Abstract Small-angle neutron scattering has been used to determine the dimensions of single chains within the aggregates formed in the solvent p-xylene by a sodium sulfonated polystyrene ionomer (SPS). This polymer has a molecular weight of 105 g mol−1 and sulfonation level of 1.25 mol %. The dimensions were obtained by using a mixture of normal and deuterated polymer to achieve contrast match of the overall polymer in a mixed normal and deuterated solvent. As the concentration of the ionomer was raised, the average single-chain radius of gyration increased. This rise occurs as a result of an increase in the ratio of aggregates to single chains. The isolated ionomer chains collapse to dimensions smaller than for the ‘parent’ polystyrene in a theta solvent. Within an aggregate, however, each individual ionomer chain expands to a size larger than that for the equivalent polystyrene in p-xylene (a good solvent for the ‘parent’ polymer).
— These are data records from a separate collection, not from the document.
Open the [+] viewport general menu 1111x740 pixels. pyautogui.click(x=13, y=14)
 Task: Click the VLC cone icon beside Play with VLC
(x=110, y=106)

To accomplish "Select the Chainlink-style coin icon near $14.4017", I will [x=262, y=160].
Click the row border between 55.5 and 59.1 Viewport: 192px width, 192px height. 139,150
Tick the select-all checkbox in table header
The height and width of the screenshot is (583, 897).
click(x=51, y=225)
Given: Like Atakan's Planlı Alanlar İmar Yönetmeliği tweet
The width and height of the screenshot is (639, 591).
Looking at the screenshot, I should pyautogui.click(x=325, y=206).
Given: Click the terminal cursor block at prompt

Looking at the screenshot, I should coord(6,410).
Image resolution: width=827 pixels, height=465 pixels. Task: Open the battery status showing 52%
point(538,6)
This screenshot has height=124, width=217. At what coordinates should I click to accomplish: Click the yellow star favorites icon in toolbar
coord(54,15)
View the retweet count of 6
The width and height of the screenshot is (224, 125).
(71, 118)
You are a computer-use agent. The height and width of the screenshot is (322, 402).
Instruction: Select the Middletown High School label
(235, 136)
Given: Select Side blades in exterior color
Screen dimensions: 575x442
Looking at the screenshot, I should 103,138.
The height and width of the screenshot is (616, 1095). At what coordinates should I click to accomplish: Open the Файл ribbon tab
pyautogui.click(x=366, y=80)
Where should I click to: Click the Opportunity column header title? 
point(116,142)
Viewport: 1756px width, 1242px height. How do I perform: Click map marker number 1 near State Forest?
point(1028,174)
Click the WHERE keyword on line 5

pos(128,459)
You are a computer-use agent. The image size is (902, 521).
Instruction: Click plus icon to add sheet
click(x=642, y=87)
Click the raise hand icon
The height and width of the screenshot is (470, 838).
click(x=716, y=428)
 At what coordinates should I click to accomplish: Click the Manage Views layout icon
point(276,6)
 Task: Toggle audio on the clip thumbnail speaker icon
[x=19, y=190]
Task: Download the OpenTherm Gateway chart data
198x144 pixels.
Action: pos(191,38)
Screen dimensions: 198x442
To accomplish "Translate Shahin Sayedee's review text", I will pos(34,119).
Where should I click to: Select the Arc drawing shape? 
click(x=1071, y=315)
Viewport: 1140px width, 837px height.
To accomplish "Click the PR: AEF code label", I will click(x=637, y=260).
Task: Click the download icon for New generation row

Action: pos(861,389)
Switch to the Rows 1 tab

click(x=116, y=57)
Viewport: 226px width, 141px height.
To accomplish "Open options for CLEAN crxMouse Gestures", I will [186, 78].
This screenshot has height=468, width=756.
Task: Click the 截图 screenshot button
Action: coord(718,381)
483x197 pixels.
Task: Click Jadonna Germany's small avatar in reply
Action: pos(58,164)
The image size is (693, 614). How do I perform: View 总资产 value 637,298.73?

Using an open association model to quantify the extent of aggregation as a function of concentration, the single-chain dimension both in the aggregates and as collapsed chains have been estimated. The average radius of gyration of a single chain was found to be 60 A for an isolated chain but rose to a maximum value of 144 A within an aggregate. It is suggested that the entropy change that occurs on aggregation arises primarily from the single-chain expansion. The models developed have also been used to explain previous measurements of the single-chain dimensions of other ionomers in non-polar solvents.